[Records of locating words and elements]

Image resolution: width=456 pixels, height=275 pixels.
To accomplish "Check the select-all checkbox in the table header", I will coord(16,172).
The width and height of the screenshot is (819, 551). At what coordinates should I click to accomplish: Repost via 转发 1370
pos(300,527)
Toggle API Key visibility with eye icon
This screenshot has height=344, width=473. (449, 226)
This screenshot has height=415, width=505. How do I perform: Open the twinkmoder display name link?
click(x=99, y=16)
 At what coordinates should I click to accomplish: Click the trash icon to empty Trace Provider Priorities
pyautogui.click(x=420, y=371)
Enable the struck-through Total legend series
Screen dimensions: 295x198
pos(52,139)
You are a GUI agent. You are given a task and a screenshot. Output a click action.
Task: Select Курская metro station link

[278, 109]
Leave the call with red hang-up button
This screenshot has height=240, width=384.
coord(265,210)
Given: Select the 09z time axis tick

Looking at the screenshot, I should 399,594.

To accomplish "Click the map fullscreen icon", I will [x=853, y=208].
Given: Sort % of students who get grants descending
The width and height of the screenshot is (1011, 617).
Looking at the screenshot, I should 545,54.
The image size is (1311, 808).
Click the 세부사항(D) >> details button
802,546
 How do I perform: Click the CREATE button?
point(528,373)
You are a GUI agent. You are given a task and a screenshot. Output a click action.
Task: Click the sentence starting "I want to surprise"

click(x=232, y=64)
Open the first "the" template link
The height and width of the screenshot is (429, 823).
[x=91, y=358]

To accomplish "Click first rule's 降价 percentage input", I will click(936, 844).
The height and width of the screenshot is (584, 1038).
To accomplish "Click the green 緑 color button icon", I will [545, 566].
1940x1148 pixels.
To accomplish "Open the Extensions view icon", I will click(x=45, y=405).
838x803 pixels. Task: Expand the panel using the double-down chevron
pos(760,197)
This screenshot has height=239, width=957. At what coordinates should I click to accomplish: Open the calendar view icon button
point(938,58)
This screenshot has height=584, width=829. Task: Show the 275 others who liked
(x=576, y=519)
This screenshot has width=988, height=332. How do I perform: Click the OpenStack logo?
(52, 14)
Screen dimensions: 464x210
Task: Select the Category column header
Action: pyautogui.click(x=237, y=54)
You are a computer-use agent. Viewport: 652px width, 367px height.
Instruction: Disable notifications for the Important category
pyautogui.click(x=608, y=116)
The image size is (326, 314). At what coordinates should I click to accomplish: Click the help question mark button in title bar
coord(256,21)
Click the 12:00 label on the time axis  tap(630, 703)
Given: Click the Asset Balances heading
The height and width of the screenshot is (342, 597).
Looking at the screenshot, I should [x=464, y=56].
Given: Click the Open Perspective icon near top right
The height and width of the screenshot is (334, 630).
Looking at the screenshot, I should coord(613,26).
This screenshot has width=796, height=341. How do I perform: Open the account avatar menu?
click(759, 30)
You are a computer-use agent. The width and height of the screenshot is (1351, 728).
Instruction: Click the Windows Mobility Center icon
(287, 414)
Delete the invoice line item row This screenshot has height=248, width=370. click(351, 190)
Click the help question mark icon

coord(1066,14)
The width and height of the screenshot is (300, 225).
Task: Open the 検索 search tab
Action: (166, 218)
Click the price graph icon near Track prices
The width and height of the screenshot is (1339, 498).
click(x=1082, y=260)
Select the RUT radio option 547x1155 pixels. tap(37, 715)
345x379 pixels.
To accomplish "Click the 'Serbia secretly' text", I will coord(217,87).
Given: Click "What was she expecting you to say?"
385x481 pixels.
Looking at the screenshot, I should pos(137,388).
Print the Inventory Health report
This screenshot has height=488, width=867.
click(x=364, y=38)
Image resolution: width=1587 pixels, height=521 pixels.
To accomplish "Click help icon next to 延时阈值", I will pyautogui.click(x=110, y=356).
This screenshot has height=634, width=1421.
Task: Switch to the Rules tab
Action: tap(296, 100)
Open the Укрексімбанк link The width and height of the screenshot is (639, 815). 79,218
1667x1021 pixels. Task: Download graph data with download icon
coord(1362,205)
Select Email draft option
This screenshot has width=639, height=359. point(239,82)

> [What is needed]
Reproduce all of the entries above, substituting "px" for each occurrence of "pixels" and leaving everything else unchanged.

> [Reply]
Image resolution: width=456 px, height=275 px.
To accomplish "Check the select-all checkbox in the table header", I will coord(16,172).
The width and height of the screenshot is (819, 551). At what coordinates should I click to accomplish: Repost via 转发 1370
pos(300,527)
Toggle API Key visibility with eye icon
This screenshot has height=344, width=473. (449, 226)
This screenshot has height=415, width=505. How do I perform: Open the twinkmoder display name link?
click(x=99, y=16)
 At what coordinates should I click to accomplish: Click the trash icon to empty Trace Provider Priorities
pyautogui.click(x=420, y=371)
Enable the struck-through Total legend series
Screen dimensions: 295x198
pos(52,139)
You are a GUI agent. You are given a task and a screenshot. Output a click action.
Task: Select Курская metro station link

[278, 109]
Leave the call with red hang-up button
This screenshot has height=240, width=384.
coord(265,210)
Given: Select the 09z time axis tick

Looking at the screenshot, I should 399,594.

To accomplish "Click the map fullscreen icon", I will [x=853, y=208].
Given: Sort % of students who get grants descending
The width and height of the screenshot is (1011, 617).
Looking at the screenshot, I should 545,54.
The image size is (1311, 808).
Click the 세부사항(D) >> details button
802,546
 How do I perform: Click the CREATE button?
point(528,373)
You are a GUI agent. You are given a task and a screenshot. Output a click action.
Task: Click the sentence starting "I want to surprise"

click(x=232, y=64)
Open the first "the" template link
The height and width of the screenshot is (429, 823).
[x=91, y=358]

To accomplish "Click first rule's 降价 percentage input", I will click(936, 844).
The height and width of the screenshot is (584, 1038).
To accomplish "Click the green 緑 color button icon", I will [545, 566].
1940x1148 px.
To accomplish "Open the Extensions view icon", I will click(x=45, y=405).
838x803 px. Task: Expand the panel using the double-down chevron
pos(760,197)
This screenshot has height=239, width=957. At what coordinates should I click to accomplish: Open the calendar view icon button
point(938,58)
This screenshot has height=584, width=829. Task: Show the 275 others who liked
(x=576, y=519)
This screenshot has width=988, height=332. How do I perform: Click the OpenStack logo?
(52, 14)
Screen dimensions: 464x210
Task: Select the Category column header
Action: pyautogui.click(x=237, y=54)
You are a computer-use agent. Viewport: 652px width, 367px height.
Instruction: Disable notifications for the Important category
pyautogui.click(x=608, y=116)
The image size is (326, 314). At what coordinates should I click to accomplish: Click the help question mark button in title bar
coord(256,21)
Click the 12:00 label on the time axis  tap(630, 703)
Given: Click the Asset Balances heading
The height and width of the screenshot is (342, 597).
Looking at the screenshot, I should [x=464, y=56].
Given: Click the Open Perspective icon near top right
The height and width of the screenshot is (334, 630).
Looking at the screenshot, I should coord(613,26).
This screenshot has width=796, height=341. How do I perform: Open the account avatar menu?
click(759, 30)
You are a computer-use agent. The width and height of the screenshot is (1351, 728).
Instruction: Click the Windows Mobility Center icon
(287, 414)
Delete the invoice line item row This screenshot has height=248, width=370. click(351, 190)
Click the help question mark icon

coord(1066,14)
The width and height of the screenshot is (300, 225).
Task: Open the 検索 search tab
Action: (166, 218)
Click the price graph icon near Track prices
The width and height of the screenshot is (1339, 498).
click(x=1082, y=260)
Select the RUT radio option 547x1155 px. tap(37, 715)
345x379 px.
To accomplish "Click the 'Serbia secretly' text", I will coord(217,87).
Given: Click "What was she expecting you to say?"
385x481 px.
Looking at the screenshot, I should pos(137,388).
Print the Inventory Health report
This screenshot has height=488, width=867.
click(x=364, y=38)
Image resolution: width=1587 px, height=521 px.
To accomplish "Click help icon next to 延时阈值", I will pyautogui.click(x=110, y=356).
This screenshot has height=634, width=1421.
Task: Switch to the Rules tab
Action: tap(296, 100)
Open the Укрексімбанк link The width and height of the screenshot is (639, 815). 79,218
1667x1021 px. Task: Download graph data with download icon
coord(1362,205)
Select Email draft option
This screenshot has width=639, height=359. point(239,82)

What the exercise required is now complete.